Judaism marks the first major transition from concrete polytheism to the more abstract concept of monotheism, one God who is transcendent rather than immanent, not in the world or any part of it, but separate from it, invisible and in a sense immaterial, by which I mean pure spirit, and abstract to the extremes of all knowing, all powerful, omnipresent, etc. The more we go over to this concept of the divine, the less personified and more distant God becomes. It is a very difficult concept to accept, which is why there are forms of monotheism that include relatively concrete intermediaries between God and humanity.

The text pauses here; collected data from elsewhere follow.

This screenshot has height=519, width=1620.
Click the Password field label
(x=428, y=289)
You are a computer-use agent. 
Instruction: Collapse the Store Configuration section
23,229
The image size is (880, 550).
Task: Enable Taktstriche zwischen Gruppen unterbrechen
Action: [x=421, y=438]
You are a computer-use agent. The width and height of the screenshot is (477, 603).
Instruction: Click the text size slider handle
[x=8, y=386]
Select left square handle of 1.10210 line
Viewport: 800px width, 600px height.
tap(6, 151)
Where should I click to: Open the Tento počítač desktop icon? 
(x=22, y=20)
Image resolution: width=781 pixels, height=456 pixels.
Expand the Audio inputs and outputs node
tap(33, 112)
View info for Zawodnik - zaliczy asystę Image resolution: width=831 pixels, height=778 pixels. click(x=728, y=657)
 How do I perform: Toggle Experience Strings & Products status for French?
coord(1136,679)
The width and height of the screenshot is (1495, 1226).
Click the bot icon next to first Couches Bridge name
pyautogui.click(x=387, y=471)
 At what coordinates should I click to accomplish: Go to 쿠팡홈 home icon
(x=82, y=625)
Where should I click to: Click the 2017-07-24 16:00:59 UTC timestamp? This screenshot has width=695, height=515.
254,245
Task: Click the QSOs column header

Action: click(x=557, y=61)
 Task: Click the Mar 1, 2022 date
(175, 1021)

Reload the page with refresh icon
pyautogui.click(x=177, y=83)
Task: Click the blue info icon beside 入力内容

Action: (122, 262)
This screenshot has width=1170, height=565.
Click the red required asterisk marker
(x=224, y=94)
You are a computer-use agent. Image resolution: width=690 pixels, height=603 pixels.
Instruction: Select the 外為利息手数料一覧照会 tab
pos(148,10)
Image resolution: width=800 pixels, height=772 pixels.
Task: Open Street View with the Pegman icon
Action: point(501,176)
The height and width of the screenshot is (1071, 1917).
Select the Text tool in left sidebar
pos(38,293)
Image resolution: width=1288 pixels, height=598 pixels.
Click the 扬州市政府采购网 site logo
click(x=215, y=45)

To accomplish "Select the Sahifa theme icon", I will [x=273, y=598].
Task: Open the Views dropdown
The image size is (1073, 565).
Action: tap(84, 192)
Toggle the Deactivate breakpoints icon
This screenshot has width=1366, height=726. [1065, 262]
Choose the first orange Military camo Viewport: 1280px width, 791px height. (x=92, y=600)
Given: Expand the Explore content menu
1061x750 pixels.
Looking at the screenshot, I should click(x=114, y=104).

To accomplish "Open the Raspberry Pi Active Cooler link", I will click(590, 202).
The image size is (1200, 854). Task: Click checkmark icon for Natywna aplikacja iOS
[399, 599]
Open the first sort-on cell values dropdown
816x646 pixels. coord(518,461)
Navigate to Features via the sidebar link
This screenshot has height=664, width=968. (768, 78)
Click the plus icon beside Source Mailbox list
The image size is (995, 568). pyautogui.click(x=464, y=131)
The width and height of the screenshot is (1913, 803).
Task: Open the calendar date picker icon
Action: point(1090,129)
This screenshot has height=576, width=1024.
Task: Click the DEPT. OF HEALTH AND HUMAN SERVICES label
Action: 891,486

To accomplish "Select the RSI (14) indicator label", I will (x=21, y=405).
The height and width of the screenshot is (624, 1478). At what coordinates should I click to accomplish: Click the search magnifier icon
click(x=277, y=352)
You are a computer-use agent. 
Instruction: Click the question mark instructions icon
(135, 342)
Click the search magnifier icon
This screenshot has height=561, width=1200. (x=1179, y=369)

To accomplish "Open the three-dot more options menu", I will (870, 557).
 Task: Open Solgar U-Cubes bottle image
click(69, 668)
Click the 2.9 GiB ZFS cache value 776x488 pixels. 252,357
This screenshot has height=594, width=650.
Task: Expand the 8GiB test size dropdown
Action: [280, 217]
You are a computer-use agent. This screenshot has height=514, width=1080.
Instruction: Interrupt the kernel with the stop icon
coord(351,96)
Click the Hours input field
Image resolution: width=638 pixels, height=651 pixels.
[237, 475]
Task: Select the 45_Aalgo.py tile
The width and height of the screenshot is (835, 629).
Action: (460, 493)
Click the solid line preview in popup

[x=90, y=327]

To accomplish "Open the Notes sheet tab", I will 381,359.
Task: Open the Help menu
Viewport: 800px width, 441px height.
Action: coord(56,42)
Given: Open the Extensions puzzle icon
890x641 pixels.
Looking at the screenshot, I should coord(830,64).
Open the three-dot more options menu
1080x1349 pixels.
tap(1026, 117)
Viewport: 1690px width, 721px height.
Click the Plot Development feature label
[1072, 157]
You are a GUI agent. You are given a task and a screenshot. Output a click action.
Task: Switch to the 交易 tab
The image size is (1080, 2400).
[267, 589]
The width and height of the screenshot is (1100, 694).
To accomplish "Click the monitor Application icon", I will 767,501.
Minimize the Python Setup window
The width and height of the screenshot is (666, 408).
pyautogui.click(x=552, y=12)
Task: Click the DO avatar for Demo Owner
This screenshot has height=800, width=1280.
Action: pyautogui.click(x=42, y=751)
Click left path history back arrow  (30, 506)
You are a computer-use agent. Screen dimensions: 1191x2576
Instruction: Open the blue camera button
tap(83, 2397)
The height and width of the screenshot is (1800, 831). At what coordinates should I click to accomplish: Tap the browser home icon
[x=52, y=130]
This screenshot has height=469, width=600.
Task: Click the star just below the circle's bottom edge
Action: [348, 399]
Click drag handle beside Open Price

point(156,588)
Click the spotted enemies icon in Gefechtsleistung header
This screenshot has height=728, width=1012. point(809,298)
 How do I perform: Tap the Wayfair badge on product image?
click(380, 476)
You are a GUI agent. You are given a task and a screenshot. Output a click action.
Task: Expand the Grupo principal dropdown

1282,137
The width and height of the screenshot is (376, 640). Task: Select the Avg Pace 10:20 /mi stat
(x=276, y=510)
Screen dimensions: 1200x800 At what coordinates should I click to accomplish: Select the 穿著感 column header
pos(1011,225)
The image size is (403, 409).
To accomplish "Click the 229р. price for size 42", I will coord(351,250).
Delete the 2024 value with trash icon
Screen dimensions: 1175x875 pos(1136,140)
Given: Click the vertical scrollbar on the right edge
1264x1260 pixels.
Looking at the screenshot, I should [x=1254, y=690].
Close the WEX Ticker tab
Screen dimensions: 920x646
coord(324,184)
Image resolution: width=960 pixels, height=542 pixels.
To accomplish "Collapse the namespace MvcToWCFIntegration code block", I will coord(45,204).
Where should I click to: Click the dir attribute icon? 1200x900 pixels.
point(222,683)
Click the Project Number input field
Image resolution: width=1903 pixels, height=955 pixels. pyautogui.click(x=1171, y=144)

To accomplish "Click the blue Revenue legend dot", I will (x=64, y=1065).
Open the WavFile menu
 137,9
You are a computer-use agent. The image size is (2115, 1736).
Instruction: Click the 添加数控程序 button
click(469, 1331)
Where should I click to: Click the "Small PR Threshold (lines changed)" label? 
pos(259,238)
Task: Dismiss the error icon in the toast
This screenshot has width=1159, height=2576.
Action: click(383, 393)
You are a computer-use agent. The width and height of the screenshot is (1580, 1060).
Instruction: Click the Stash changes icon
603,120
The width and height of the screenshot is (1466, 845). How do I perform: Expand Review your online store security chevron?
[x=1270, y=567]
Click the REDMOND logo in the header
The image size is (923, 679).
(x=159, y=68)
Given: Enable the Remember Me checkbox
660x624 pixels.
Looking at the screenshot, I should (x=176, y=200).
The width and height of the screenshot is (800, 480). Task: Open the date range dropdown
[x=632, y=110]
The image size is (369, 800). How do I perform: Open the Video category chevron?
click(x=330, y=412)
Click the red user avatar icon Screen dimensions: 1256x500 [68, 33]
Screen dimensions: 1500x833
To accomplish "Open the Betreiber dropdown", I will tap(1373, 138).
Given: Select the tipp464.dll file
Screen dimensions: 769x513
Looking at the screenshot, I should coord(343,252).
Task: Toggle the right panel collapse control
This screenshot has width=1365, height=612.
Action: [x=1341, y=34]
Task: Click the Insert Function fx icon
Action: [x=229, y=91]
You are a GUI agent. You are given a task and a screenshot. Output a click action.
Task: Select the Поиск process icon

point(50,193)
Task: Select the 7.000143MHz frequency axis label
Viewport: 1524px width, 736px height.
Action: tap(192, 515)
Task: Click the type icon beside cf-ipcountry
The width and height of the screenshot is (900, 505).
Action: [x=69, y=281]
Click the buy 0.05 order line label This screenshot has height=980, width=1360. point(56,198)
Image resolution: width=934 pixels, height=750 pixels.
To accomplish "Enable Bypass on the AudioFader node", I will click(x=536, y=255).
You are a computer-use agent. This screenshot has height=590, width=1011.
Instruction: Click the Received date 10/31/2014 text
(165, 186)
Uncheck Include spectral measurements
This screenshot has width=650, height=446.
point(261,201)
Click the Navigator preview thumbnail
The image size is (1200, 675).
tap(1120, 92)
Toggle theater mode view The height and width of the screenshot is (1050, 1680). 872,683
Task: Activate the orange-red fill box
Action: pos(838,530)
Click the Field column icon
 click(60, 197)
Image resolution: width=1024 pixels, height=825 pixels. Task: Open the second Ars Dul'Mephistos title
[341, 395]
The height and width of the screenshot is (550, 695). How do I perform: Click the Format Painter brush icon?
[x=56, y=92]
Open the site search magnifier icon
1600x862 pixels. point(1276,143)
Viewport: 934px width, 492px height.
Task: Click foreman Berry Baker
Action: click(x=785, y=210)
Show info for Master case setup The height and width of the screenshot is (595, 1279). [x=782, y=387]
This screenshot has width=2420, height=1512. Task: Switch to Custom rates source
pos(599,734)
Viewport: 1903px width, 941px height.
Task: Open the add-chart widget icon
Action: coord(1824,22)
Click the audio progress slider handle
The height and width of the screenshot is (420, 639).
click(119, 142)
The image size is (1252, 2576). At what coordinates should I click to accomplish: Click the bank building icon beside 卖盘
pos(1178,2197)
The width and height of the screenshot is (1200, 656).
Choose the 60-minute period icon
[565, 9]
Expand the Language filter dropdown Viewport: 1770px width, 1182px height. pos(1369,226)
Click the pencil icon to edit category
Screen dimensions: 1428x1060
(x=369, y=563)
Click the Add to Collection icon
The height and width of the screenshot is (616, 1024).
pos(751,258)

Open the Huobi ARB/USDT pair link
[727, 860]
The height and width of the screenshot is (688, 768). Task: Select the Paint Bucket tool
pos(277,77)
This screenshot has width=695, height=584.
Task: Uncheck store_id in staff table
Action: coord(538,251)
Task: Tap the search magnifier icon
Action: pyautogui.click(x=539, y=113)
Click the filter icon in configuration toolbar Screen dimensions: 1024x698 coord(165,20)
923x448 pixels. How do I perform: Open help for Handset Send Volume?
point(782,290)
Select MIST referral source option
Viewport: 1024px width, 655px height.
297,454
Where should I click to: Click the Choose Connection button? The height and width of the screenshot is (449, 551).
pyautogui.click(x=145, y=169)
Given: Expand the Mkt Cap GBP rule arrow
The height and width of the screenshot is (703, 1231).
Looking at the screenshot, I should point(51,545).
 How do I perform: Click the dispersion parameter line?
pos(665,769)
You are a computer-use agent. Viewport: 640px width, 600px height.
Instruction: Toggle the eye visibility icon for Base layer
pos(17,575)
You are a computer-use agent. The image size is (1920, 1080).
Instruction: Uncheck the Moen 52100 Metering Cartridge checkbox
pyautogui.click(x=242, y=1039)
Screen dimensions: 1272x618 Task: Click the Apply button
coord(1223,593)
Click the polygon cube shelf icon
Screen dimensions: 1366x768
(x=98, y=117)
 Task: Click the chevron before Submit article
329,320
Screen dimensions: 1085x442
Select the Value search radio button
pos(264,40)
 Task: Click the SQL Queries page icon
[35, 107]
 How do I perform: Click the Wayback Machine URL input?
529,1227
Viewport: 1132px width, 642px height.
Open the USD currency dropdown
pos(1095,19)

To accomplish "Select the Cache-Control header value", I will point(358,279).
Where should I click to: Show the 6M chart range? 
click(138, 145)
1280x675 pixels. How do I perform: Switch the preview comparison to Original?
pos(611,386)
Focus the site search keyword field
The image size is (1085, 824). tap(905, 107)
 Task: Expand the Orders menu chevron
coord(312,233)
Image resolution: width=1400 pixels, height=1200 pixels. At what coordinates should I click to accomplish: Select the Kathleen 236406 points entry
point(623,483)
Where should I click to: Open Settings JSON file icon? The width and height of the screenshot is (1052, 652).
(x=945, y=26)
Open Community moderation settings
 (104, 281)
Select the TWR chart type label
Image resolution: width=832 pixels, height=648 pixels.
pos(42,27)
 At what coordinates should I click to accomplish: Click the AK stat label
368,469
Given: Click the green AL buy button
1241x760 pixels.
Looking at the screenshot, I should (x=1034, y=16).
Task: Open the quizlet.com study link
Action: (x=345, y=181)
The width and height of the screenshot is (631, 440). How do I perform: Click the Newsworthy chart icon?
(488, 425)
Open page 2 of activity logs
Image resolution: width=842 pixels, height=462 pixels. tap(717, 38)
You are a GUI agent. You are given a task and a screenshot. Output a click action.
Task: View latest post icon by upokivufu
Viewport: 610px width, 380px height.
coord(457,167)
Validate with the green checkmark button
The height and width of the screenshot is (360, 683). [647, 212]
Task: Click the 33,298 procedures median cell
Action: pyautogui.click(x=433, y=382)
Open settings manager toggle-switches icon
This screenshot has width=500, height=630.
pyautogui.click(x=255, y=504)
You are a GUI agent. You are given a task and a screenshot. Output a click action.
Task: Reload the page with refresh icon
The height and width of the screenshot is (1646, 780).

The trajectory from the concrete to the abstract coincides with the shift from oral cultures, societies that have no writing system at all or hardly use the one they have, to literate cultures where there is at least a class of people who know how to read and write—literacy facilitates abstract thinking, orality discourages it. Of course, it follows that Judaism is intimately linked to the aleph-bet and, as mentioned, is the first fully bookish religion. The problem that the founders of our religion had to face was not atheism, and in fact atheism would be all but inconceivable in oral/tribal cultures. No, the problem is getting people who are accustomed to concrete thinking and polytheism to think differently, more abstractly, in order to accept the concept of monotheism. Graven images were banned not only because they are an expression of polytheism, but also because they encourage concrete thinking and serve as rival to the written word.
But what happens when we continue to think ever more abstractly, as a consequence of becoming ever more literate (literacy having been encouraged, for example, through the invention of the printing press)? Well, the concept of allness, of everything-there-is, is highly abstract, but even more abstract is the notion of nothingness, the null set, zero, the vanishing point, etc. So, there is an evolution, if you like, from polytheism to monotheism to deism and atheism, as a natural procession.
Does this suggest that this same procession is indeed a progression, that we have moved forward in our thinking as we have conceived of the divine in increasingly more abstract terms, until we have abstracted God out of existence? It would be possible to make that argument, yes.
But it would also be possible to argue that monotheism is the middle ground between two extremes of polytheism and atheism, the moderate position, the mediator between two polar oppositions, and the ultimate synthesis between polytheism as thesis and atheism as antithesis.
Which returns me to the point that we have not found any way to prove any of this true, or false, at least so far. And I suppose that why we refer to religions as faiths.